## BRIEF 1
Reproduce the passage of the myAirvo research announcement between "The study1, a" and "high flow therapy.", inclusive.
## BRIEF 2
In the myAirvo research announcement, how many patients did the trial in Denmark follow, and for how long?

BEGIN READING TEXT

New research shows significant benefits for COPD patients in the home using Fisher & Paykel Healthcare's myAirvo



Fisher & Paykel Healthcare Corporation Limited announced today that new research has been published in the International Journal of COPD which demonstrates significant benefits of nasal high flow therapy for COPD* patients using Fisher & Paykel Healthcare’s myAirvo device.

The study1, a randomised controlled trial undertaken in Denmark, investigated the long-term effects of nasal high flow therapy for COPD patients already being treated with long-term oxygen therapy.  

The trial showed statistically significant results, with the primary outcome being a significant reduction in patients’ exacerbation rate, or worsening of their condition (from 4.95 to 3.12 per patient per year, p <0.001) for those being treated with nasal high flow therapy. 

The study also showed for those patients using the myAirvo, that all cause hospitalisation rates decreased from a rate of 1.39 to 0.79 per patient, over the course of the year, for those who followed the protocol. Other positive results included the treatment group (myAirvo) being better than the control group (standard care) in several quality of life assessments, less breathlessness, better mobility and lower carbon dioxide retention levels for these chronic patients. 

The trial is the largest study of this treatment length to have been conducted in a home environment and was led by researchers Line Storgaard and Dr Ulla Weinreich. It followed 200 patients with COPD on long-term oxygen for 16 hours or more per day over a period of one year.  

Vice President – Products & Technology at Fisher & Paykel Healthcare, Andrew Somervell said, “It is positive to see such convincing outcomes for patients with COPD. We expect this study to increase clinical interest in the myAirvo home respiratory device and encourage clinical change and adoption around the world.”

This study adds to other positive results that were recently published in the Annals of the American Thoracic Society. Led by Dr Kazuma Nagata of Kobe City Medical Centre General Hospital, this study was a multi-centre trial in Japan with cross-over design, studying stable COPD patients with hypercapnia2. This research also demonstrated a clinically significant improvement in quality of life for patients (the mean total score improved by 7.8 points, p<0.01), and a decrease in hypercapnia levels for patients with stable hypercapnic COPD. As a result of the positive outcomes of this pilot trial, a larger multi-centre trial has commenced.

Together, these new studies add to the growing body of evidence showing the efficacy of nasal high flow therapy in the home for COPD patients using the myAirvo device.


 

*Chronic Obstructive Pulmonary Disease

1 Storgaard L, Hockey H, Laursen B, Weinreich U. Long-term effects of oxygen-enriched high-flow nasal cannula treatment in COPD patients with chronic hypoxemic respiratory failure. Int J Chron Obstruct Pulmon Dis. 2018;13:1195-1205. Fisher & Paykel Healthcare provided the myAirvo devices and contributed to the funding of this study.

2 Nagata K, Kikuchi T, Horie T, Shiraki A, Kitajima T, Kadowaki T et al. Domiciliary High-Flow Nasal Cannula Oxygen Therapy for Patients with Stable Hypercapnic Chronic Obstructive Pulmonary Disease. A Multicenter Randomized Crossover Trial. Ann Am Thorac Soc. 2018;15(4):432-439.

END READING TEXT
BEGIN GIVEN DATA

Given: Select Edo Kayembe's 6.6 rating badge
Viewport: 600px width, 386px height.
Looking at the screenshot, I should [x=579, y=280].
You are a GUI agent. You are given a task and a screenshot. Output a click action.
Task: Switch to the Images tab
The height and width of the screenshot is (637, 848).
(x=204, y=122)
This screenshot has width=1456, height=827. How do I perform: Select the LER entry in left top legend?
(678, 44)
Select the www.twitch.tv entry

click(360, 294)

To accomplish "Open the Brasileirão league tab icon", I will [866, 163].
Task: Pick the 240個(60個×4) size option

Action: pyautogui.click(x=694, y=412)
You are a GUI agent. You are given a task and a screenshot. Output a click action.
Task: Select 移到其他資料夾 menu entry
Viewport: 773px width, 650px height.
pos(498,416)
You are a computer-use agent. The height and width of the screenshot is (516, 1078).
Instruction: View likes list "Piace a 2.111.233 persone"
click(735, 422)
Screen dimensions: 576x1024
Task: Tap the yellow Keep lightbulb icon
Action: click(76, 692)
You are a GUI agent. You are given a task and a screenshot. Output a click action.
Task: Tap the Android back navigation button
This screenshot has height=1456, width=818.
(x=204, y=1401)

END GIVEN DATA

## RESULT 1
The study1, a randomised controlled trial undertaken in Denmark, investigated the long-term effects of nasal high flow therapy for COPD patients already being treated with long-term oxygen therapy.  

The trial showed statistically significant results, with the primary outcome being a significant reduction in patients’ exacerbation rate, or worsening of their condition (from 4.95 to 3.12 per patient per year, p <0.001) for those being treated with nasal high flow therapy.

## RESULT 2
It followed 200 patients with COPD over a period of one year.